Records for locating displayed items:
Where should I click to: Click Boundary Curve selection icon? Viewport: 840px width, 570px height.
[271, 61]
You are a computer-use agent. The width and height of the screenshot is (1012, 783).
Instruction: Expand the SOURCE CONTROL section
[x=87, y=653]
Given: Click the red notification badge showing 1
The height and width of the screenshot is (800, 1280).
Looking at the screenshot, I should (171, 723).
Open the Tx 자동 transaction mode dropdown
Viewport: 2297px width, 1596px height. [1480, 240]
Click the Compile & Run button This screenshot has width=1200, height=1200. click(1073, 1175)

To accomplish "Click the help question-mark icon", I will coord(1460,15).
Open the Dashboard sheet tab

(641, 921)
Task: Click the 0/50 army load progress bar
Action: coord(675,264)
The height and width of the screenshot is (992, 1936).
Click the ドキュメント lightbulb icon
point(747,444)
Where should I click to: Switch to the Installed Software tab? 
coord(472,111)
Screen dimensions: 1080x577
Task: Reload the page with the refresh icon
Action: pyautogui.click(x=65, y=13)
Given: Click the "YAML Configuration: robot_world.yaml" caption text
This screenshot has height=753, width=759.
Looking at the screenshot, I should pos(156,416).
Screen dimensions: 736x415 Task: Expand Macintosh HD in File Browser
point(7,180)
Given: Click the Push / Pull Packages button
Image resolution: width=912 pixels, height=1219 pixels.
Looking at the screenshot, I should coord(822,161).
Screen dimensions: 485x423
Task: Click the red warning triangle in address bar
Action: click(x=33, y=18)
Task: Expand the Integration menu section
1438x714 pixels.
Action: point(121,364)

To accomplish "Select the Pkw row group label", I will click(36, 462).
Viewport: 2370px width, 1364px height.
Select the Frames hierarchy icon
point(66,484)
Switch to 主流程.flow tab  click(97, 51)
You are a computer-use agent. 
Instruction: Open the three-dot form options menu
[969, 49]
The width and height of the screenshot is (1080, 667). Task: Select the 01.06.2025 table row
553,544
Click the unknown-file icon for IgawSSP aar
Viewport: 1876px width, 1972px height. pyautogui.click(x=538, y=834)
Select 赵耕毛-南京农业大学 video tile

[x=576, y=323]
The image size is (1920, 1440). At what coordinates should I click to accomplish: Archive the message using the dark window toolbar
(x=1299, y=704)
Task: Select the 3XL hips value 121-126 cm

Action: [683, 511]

* EXERCISE GOAL
Copy the lines of the records word for word, starting at the line that contains "Given: Click the red" and stopping after the line that contains "Viewport: 2297px width, 1596px".

* OUTPUT OF THE TASK
Given: Click the red notification badge showing 1
The height and width of the screenshot is (800, 1280).
Looking at the screenshot, I should (171, 723).
Open the Tx 자동 transaction mode dropdown
Viewport: 2297px width, 1596px height. [1480, 240]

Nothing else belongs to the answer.